- [TASK OBJECTIVE] Every entry must appear in the output exactly as it does here.
═════ DATA FOR REVIEW ═════
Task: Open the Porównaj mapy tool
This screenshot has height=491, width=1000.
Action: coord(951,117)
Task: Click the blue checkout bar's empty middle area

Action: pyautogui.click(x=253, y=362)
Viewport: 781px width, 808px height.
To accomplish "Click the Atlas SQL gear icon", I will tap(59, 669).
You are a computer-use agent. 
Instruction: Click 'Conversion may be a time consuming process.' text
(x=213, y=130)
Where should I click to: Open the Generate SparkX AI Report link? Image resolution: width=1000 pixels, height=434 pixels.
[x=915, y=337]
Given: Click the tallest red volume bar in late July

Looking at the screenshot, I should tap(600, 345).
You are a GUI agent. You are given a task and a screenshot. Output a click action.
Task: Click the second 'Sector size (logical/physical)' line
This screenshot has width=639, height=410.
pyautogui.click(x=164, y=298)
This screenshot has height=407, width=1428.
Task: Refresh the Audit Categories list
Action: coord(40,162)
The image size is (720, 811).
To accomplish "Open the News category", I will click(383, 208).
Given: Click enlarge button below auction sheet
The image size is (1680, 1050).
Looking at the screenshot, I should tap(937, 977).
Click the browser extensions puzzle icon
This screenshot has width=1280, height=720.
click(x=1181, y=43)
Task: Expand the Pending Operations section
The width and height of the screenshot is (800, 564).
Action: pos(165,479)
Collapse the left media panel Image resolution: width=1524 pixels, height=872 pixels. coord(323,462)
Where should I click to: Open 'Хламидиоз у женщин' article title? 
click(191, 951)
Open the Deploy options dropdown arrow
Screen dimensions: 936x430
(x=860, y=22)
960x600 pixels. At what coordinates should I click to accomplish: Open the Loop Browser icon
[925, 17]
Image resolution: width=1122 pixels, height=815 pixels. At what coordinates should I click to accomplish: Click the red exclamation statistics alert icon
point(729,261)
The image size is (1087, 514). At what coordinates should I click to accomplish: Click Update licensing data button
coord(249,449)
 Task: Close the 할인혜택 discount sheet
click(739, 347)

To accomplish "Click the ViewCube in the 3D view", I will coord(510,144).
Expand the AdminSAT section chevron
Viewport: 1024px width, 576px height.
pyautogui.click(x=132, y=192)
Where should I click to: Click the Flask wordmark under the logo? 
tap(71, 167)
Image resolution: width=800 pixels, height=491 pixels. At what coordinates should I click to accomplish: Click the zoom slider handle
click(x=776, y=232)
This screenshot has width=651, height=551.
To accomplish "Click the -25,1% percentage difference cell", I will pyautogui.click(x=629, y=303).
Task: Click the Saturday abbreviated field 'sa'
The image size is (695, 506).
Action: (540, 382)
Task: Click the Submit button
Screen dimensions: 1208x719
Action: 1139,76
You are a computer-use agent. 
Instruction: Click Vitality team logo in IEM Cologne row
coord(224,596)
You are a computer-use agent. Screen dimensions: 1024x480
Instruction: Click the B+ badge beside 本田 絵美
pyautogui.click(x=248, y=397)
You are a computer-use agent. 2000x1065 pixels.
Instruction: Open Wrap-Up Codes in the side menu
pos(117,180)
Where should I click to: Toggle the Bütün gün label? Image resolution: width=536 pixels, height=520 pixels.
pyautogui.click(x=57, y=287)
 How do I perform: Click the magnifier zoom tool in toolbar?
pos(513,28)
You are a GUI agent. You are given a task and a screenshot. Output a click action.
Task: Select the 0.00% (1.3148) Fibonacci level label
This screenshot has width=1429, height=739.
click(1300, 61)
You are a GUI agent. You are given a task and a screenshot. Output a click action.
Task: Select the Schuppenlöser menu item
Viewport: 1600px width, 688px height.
═════
- [THE COMPLETED TASK]
Task: Open the Porównaj mapy tool
This screenshot has height=491, width=1000.
Action: coord(951,117)
Task: Click the blue checkout bar's empty middle area

Action: pyautogui.click(x=253, y=362)
Viewport: 781px width, 808px height.
To accomplish "Click the Atlas SQL gear icon", I will tap(59, 669).
You are a computer-use agent. 
Instruction: Click 'Conversion may be a time consuming process.' text
(x=213, y=130)
Where should I click to: Open the Generate SparkX AI Report link? Image resolution: width=1000 pixels, height=434 pixels.
[x=915, y=337]
Given: Click the tallest red volume bar in late July

Looking at the screenshot, I should tap(600, 345).
You are a GUI agent. You are given a task and a screenshot. Output a click action.
Task: Click the second 'Sector size (logical/physical)' line
This screenshot has width=639, height=410.
pyautogui.click(x=164, y=298)
This screenshot has height=407, width=1428.
Task: Refresh the Audit Categories list
Action: coord(40,162)
The image size is (720, 811).
To accomplish "Open the News category", I will click(383, 208).
Given: Click enlarge button below auction sheet
The image size is (1680, 1050).
Looking at the screenshot, I should tap(937, 977).
Click the browser extensions puzzle icon
This screenshot has width=1280, height=720.
click(x=1181, y=43)
Task: Expand the Pending Operations section
The width and height of the screenshot is (800, 564).
Action: pos(165,479)
Collapse the left media panel Image resolution: width=1524 pixels, height=872 pixels. coord(323,462)
Where should I click to: Open 'Хламидиоз у женщин' article title? 
click(191, 951)
Open the Deploy options dropdown arrow
Screen dimensions: 936x430
(x=860, y=22)
960x600 pixels. At what coordinates should I click to accomplish: Open the Loop Browser icon
[925, 17]
Image resolution: width=1122 pixels, height=815 pixels. At what coordinates should I click to accomplish: Click the red exclamation statistics alert icon
point(729,261)
The image size is (1087, 514). At what coordinates should I click to accomplish: Click Update licensing data button
coord(249,449)
 Task: Close the 할인혜택 discount sheet
click(739, 347)

To accomplish "Click the ViewCube in the 3D view", I will coord(510,144).
Expand the AdminSAT section chevron
Viewport: 1024px width, 576px height.
pyautogui.click(x=132, y=192)
Where should I click to: Click the Flask wordmark under the logo? 
tap(71, 167)
Image resolution: width=800 pixels, height=491 pixels. At what coordinates should I click to accomplish: Click the zoom slider handle
click(x=776, y=232)
This screenshot has width=651, height=551.
To accomplish "Click the -25,1% percentage difference cell", I will pyautogui.click(x=629, y=303).
Task: Click the Saturday abbreviated field 'sa'
The image size is (695, 506).
Action: (540, 382)
Task: Click the Submit button
Screen dimensions: 1208x719
Action: 1139,76
You are a computer-use agent. 
Instruction: Click Vitality team logo in IEM Cologne row
coord(224,596)
You are a computer-use agent. Screen dimensions: 1024x480
Instruction: Click the B+ badge beside 本田 絵美
pyautogui.click(x=248, y=397)
You are a computer-use agent. 2000x1065 pixels.
Instruction: Open Wrap-Up Codes in the side menu
pos(117,180)
Where should I click to: Toggle the Bütün gün label? Image resolution: width=536 pixels, height=520 pixels.
pyautogui.click(x=57, y=287)
 How do I perform: Click the magnifier zoom tool in toolbar?
pos(513,28)
You are a GUI agent. You are given a task and a screenshot. Output a click action.
Task: Select the 0.00% (1.3148) Fibonacci level label
This screenshot has width=1429, height=739.
click(1300, 61)
You are a GUI agent. You are given a task and a screenshot. Output a click action.
Task: Select the Schuppenlöser menu item
Viewport: 1600px width, 688px height.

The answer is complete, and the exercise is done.